== Page text ==

Each year there are a handful of life skills that my children should
have already master. Connor (11) thinks that means achieving some arbitrary level in some video game. I tend to think they are a little more life skill focused.
For example, on the very last day of school when my son was finishing 3rd grade I suddenly realized that he had no idea how to tie his shoes (That mother of the Year Award was an easy win). He had been sliding his shoes on and off, already tied, for YEARS and on the rare chance that they came untied he had a girl from school tie them.
Each Spring, as we begin to look forward to Summer Goals, I make a list of life skill things that my children should be learning, and we pick a few to focus on in the summer. A few are very easy (like tying shoes) a few of them are a bit more difficult (like cooking a meal) If you need some ideas there’s a few little lists you can consult: Life Skills Check List and Life Skills Checklist by Age.
As you are creating your list, here’s a few things that might help.
What are you doing for them that they should do for themselves?

===
== Provided material ==

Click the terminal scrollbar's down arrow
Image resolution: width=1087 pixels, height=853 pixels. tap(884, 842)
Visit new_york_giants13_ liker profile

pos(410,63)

===

### What to do
1 - Decide whether each statement agrees with the post on children's life skills, answering yes or no and quoting the words of the post that settle it.
(a) The son could tie his shoes before he finished 3rd grade.
(b) When the son's shoes came untied, a girl from school tied them.
(c) The list of life skills is made each Spring.
2 - Write the next part of the post on children's life skills, starting after its final question.

### Responses
1 -
(a) No: "on the very last day of school when my son was finishing 3rd grade I suddenly realized that he had no idea how to tie his shoes"
(b) Yes: "on the rare chance that they came untied he had a girl from school tie them"
(c) Yes: "Each Spring, as we begin to look forward to Summer Goals, I make a list of life skill things that my children should be learning"

2 -
My daughter (7) had ear tubes for the vast majority of her young life. As a result, hair washing was a nightmare of an experience. I absolutely HATED bath day with her, we both left angry and in tears. That summer her goal was to take a shower, with hair washing, from start to finish by herself! I was very detailed
ridiculous about expectations and each day I gave her just a little more responsibility. by the end of the week she had the shower mastered, 3 weeks of hair washing and we haven’t looked back! Bath times have been infinitely more pleasurable this year!
Other ideas: Plugging in devices, making their bed, putting away their own laundry, picking out their own clothes.
Are they gross?
I’m hoping you’ll agree with me but kids are just gross. They are always dirty, their breath is always a little weird smelling, showering is sketchy at best, and we aren’t even going to talk about teeth brushing and tween deodorant wearing! OMG Summer Vacation is a great non-rushed time to spend time with the floss and the deodorant. Last year we even had an unwritten goal to NOT WIPE POOP on the wall. I wish I was kidding.
Other ideas: Chewing with your mouth closed, not talking with your mouth full, washing hands, keeping your hands to yourself, potty training!
What would make your life easier, and they could learn something?
If your kids are like mine, the minute an article of clothing hits their body or the floor for any reason it ends up in the laundry basket. Summer Vacation laundry gets overwhelming very quickly. Last summer my son (10) was solely in charge of all his laundry. We established Monday to be his laundry day. He learned very quickly that he could get by with 2 loads a week if he was judicious about what ended up in the laundry. It worked like a charm!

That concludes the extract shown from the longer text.